Highlighting the strengths of the Malaysian business landscape, as the most cost-effective entry-point into the Association of South East Asian Nations (ASEAN) region, Roberto Benetello, the CEO of the European Union-Malaysia Chamber of Commerce and Industry, is proud of EUMCCI’s role as a strong business ally of entrepreneurs from both sides of the partnership.
European Times: What is the state of affairs in bilateral and multilateral economic relations between Malaysia and the EU?
Roberto Benetello: The EU and ASEAN have enjoyed a close relationship in the past 30 years. Both share a commitment to regional integration for fostering stability, building prosperity and addressing global challenges. The EU is providing support in developing harmonized legislative frameworks and common practices. Malaysia and the EU cooperate in a wide range of areas such as: higher education, environment, human rights, and sustainable economic development. However, cooperation in trade and economic issues has been the driving force for ever closer ties. The EU delegation the Malaysia and the EUMCCI have been key players in sustaining strong relationships between stakeholders from both sides of the equation. The EU is a strong advocate for the development of Malaysia’s service sector, assisting its international competitiveness.
European Times: Which countries in Europe are Malaysia’s largest trading partners? Which markets should Malaysia look at when targeting for new partnerships?

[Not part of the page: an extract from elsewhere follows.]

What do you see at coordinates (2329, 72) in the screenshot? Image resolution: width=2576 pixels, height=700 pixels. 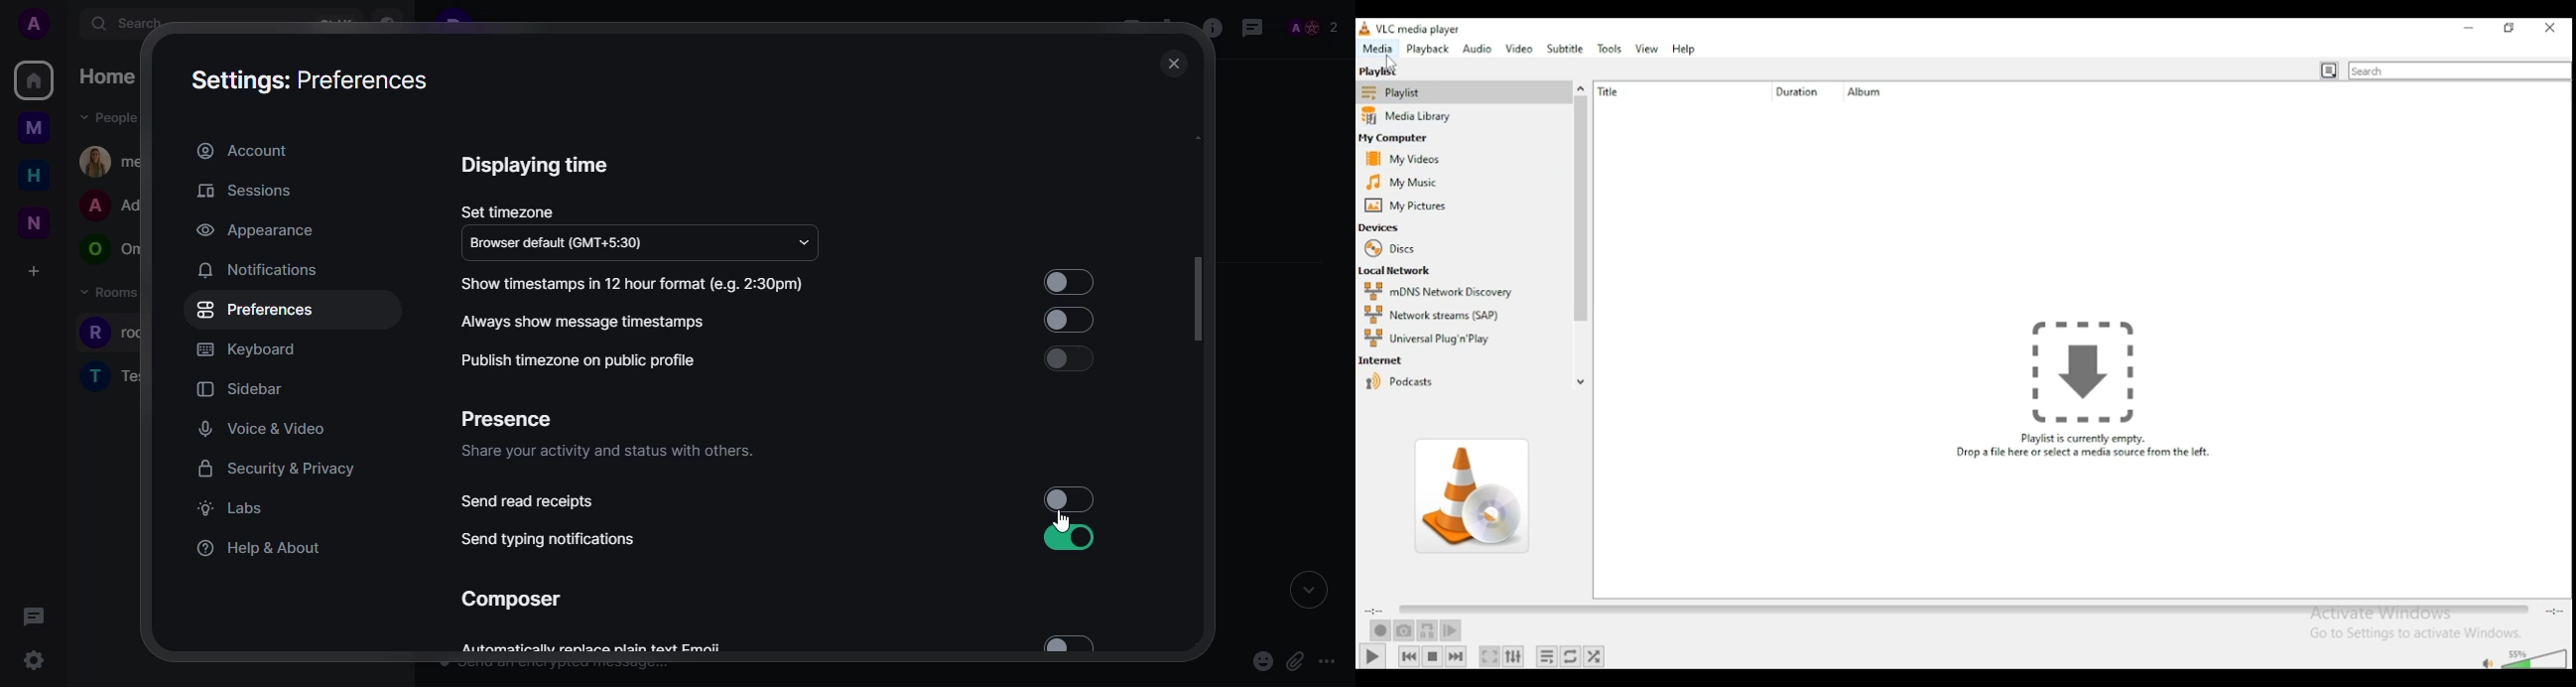 I see `toggle playlist` at bounding box center [2329, 72].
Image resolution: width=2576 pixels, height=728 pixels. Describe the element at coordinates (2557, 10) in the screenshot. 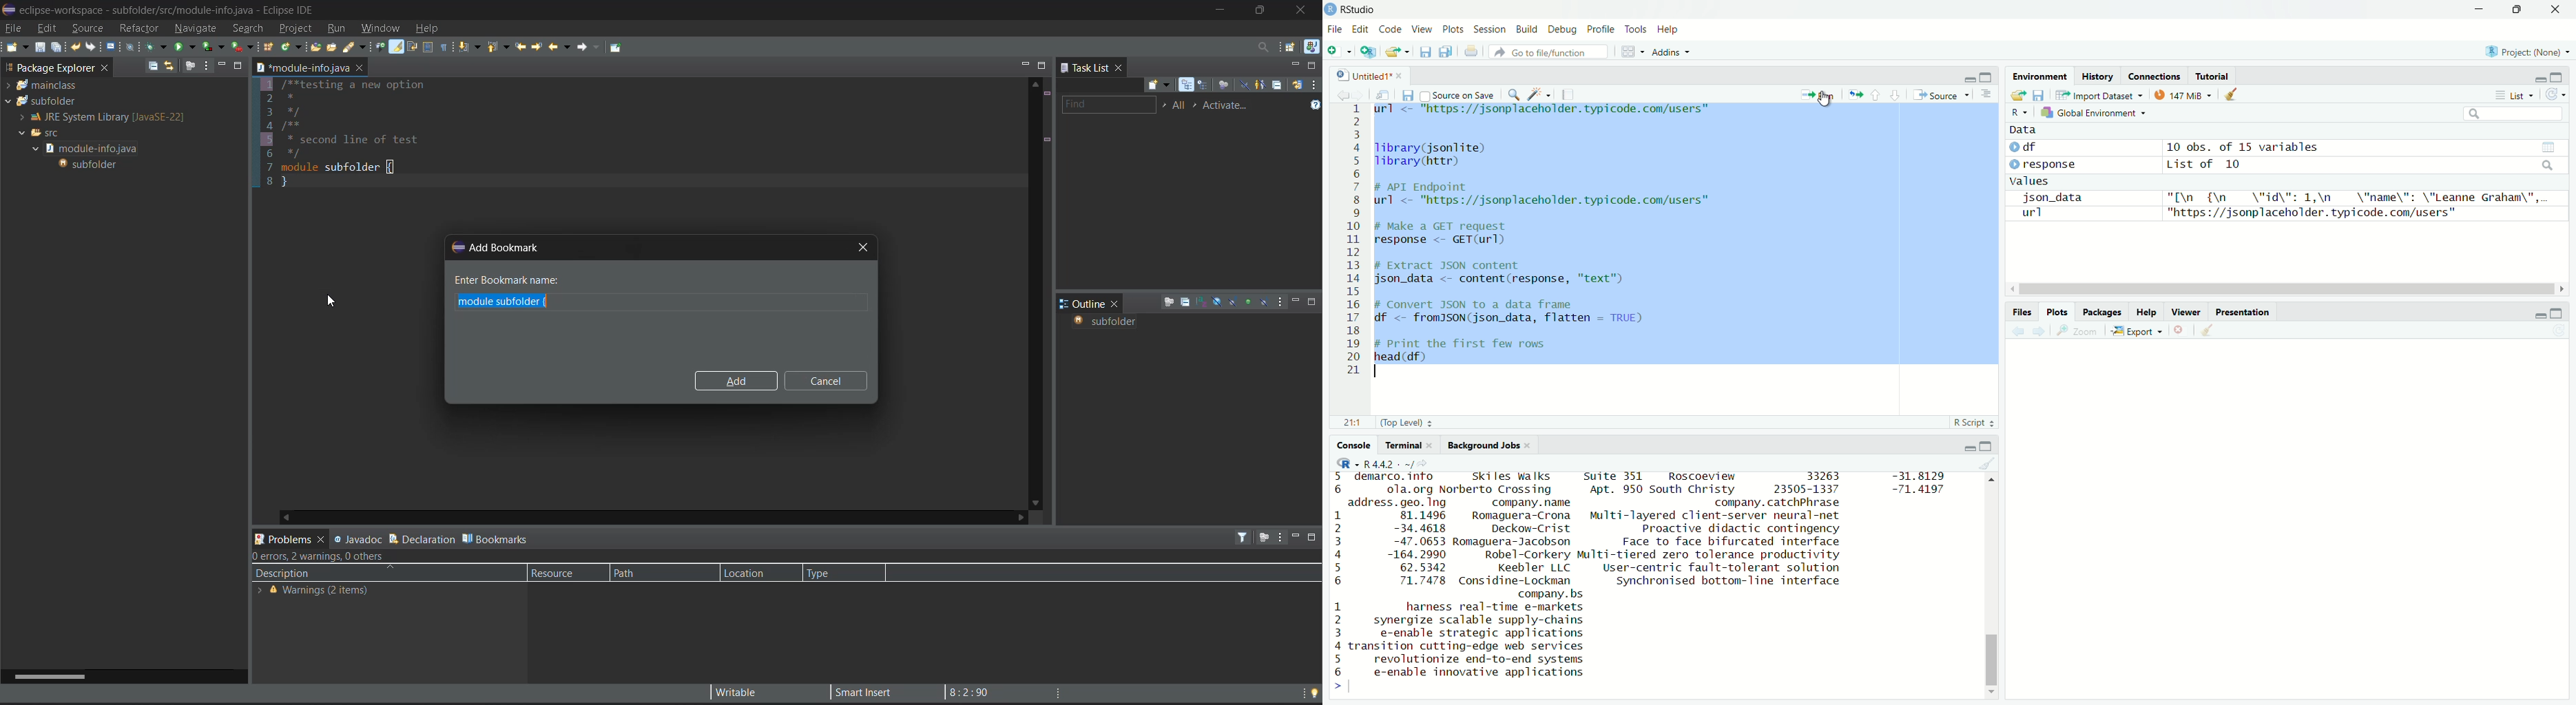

Roberto Benetello: Within the ASEAN, Malaysia is the largest destination for EU services in education, healthcare, construction, professional services, ICT and franchise operations. Tourism, including its medical subcategory, represents an important sector of the Malaysian economy generating €40 billion in 2016, up by 9.4% from 2015. The Netherlands, Germany, the UK, France and Belgium are the top five countries receiving Malaysia’s exports. Some of the largest European brands such as Volkswagen, BMW, IKEA, Novartis, Bayer, Unilever and TUV Rheinland have large business operations in the country. Regarding the business sectors in high demand of international partnerships, I would single out intermediate and capital goods and instruments in electrical machinery, mechanical appliances, base metals and chemical products, as well as consumption goods, such as pharmaceutical products, meat and vegetables.
European Times: Why should European investors consider Malaysia over the other ASEAN countries? What incentives does the Malaysian government offer to foreign investors?
Roberto Benetello: Malaysia is the most cost-effective entry point to ASEAN with its developed infrastructure, highly educated workforce with strong English language capabilities, excellent regional positioning and investment environment. Tax incentives, duty exemptions, and special provisions governing capital investments in research and development are part of the investment packages offered to foreign investors. We encourage potential investors from the European Union to reach out to us, so that we can provide further information, support and networking.